NV5 Geospatial Software, Inc.
- Industry: Geospatial Software; Remote Sensing;
- Founded: 1977
- Headquarters: Broomfield, Colorado, United States
- Website: www.nv5geospatialsoftware.com

= NV5 Geospatial Solutions =

American scientific software company

NV5 Geospatial Software develops products for the visualization, analysis, and management of geospatial imagery and scientific data. The company develops products such as IDL, ENVI, Jagwire, and Helios which are used in a variety of industries including defense and intelligence, environmental, engineering, aerospace, medical imaging, federal and civil governments, precision agriculture and academia worldwide.

==History==
The company's origin can be traced back to 1977 when David Stern was working at the University of Colorado on the Mariner Mars space probes. Stern developed a programming language called Mariner Mars Spectral Editor, which later evolved to IDL, Interactive Data Language, in order to supplement FORTRAN, specifically for data analysis and visualization. As his vision developed, Stern left the university and started working in his attic to improve the programming language. He incorporated Research Systems Inc. (RSI) and released IDL as a proprietary programming language for visualizing data. NASA Goddard Space Center and Ball Aerospace were among the company's early customers.

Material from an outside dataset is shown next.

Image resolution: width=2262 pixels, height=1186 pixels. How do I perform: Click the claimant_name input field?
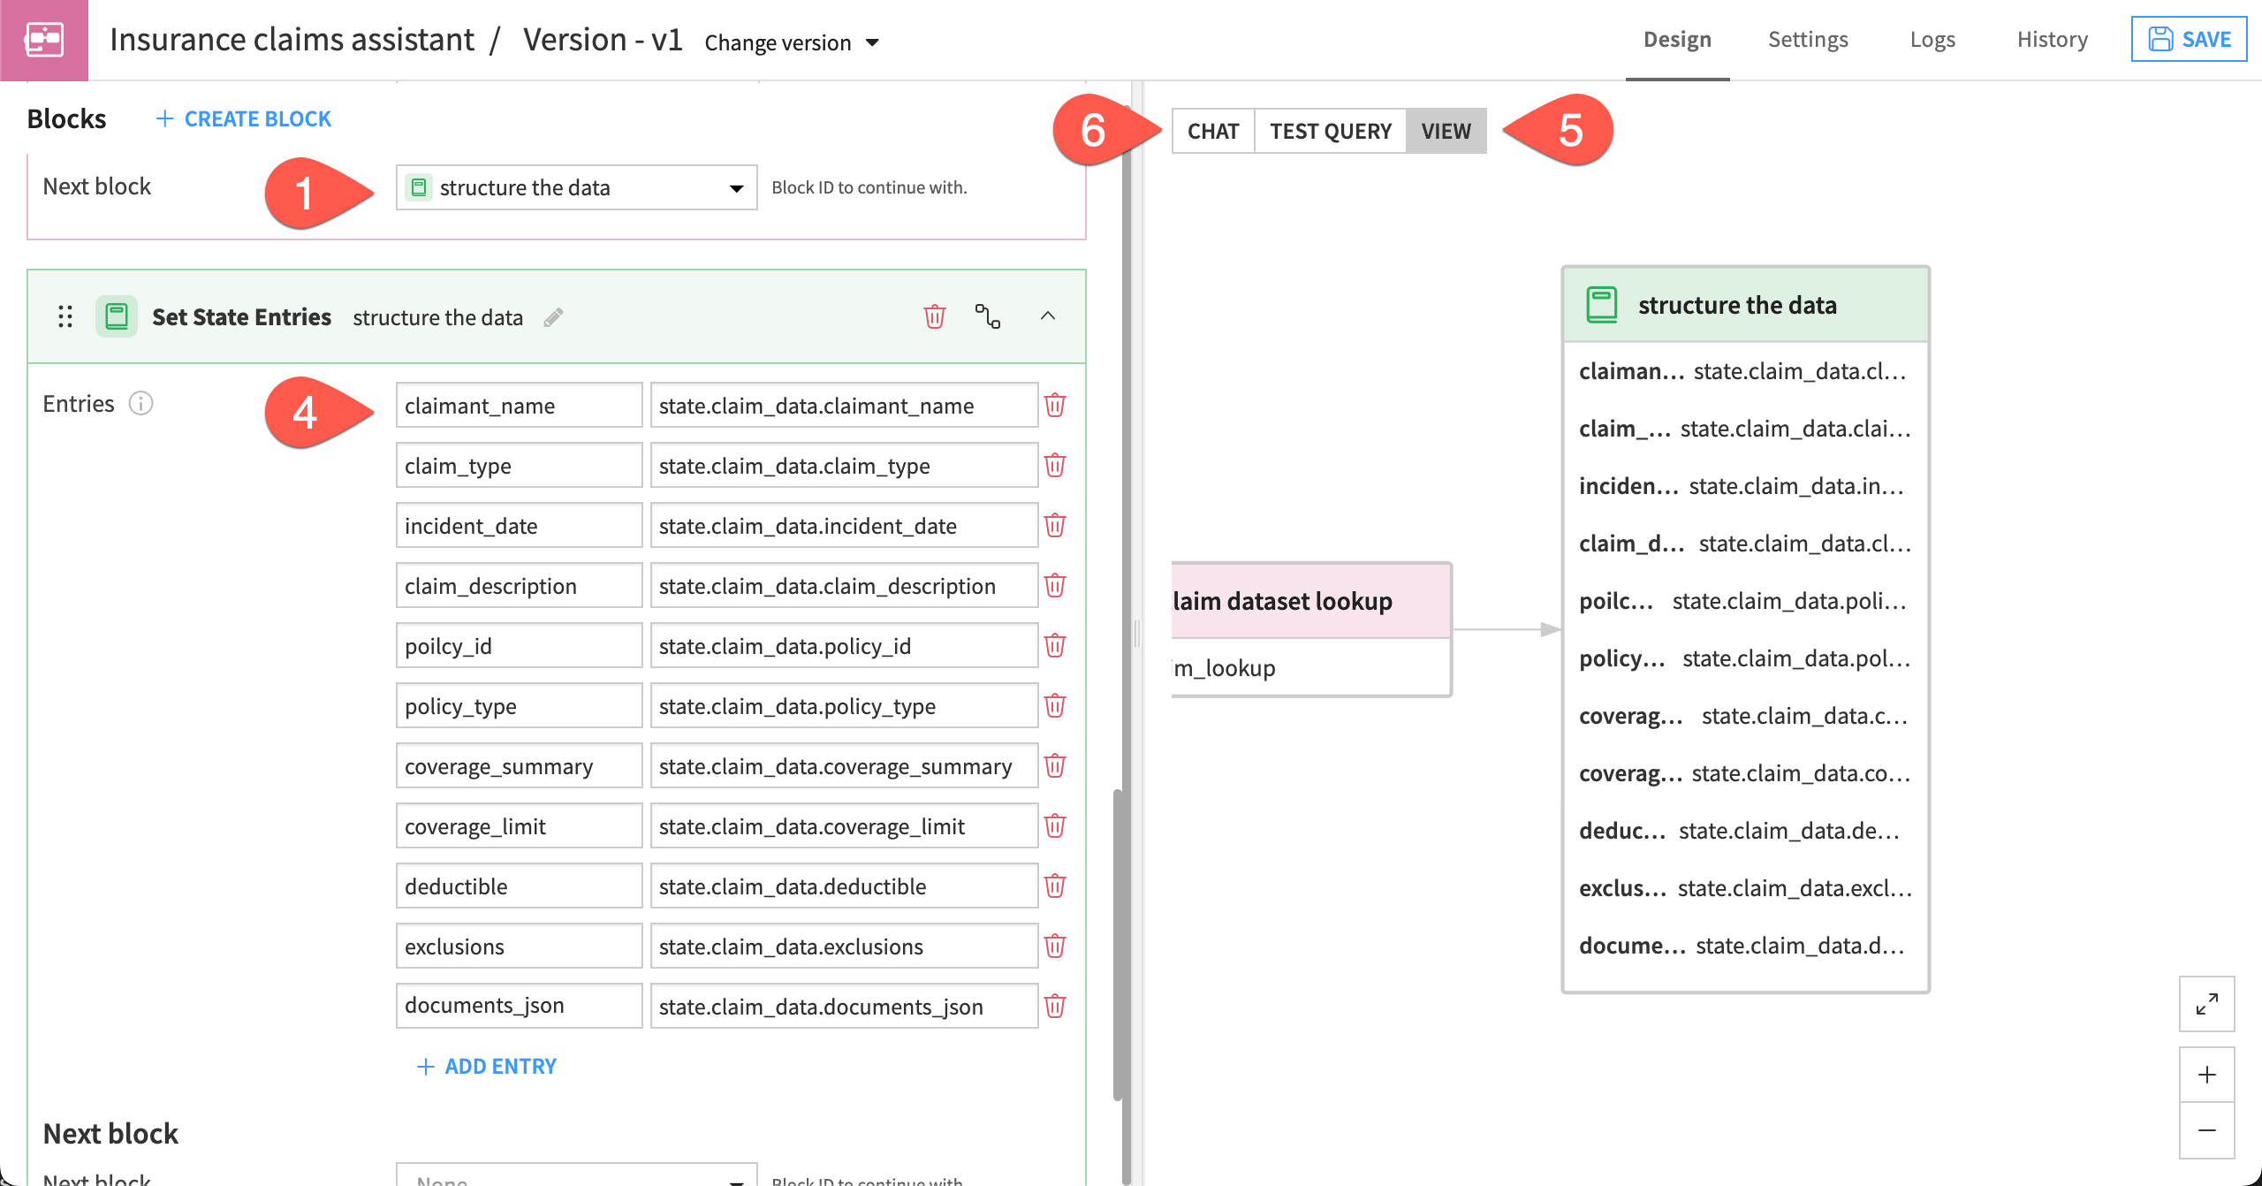[x=519, y=405]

In 1994, the software package ENVI was released. Written in IDL, ENVI is the industry standard for image processing and analysis allowing GIS professionals, remote sensing scientists, and image analysts to extract information from geospatial imagery. RSI was acquired by Eastman Kodak as a wholly owned subsidiary in 2000. Four years later, RSI along with the Remote Sensing Systems division of Eastman Kodak, were sold to ITT Corporation and were renamed ITT Visual Information Solutions.

In 2011, ITT Corporation was divided into three standalone companies, and ITT Visual Information Solutions became part of Exelis Inc. along with ITT Defense and Information Solutions. ITT Visual Information Solutions was renamed again to the current Exelis Visual Information Solutions. Exelis Visual Information Solutions was purchased by Harris Corporation in 2015, becoming a subsidiary known as Harris Geospatial Solutions, Inc. In 2019, Harris Corporation merged with L3 Technologies, Inc. and became L3Harris Technologies, Inc. In 2023, NV5 Global, Inc. acquired L3Harris Geospatial Solutions, Inc., renaming it to NV5 Geospatial Software, Inc.

==Products==

===IDL===

IDL (Interactive Data Language) is a scientific programming language used in particular areas of science, such as astronomy, meteorology, and medical imaging, to create meaningful visualizations out of complex numerical data.

===ENVI===
ENVI is an off-the-shelf software program used to visualize, process and analyze geospatial imagery.

===Jagwire===
Jagwire is a data ingest, management, image exploitation, and information dissemination tool.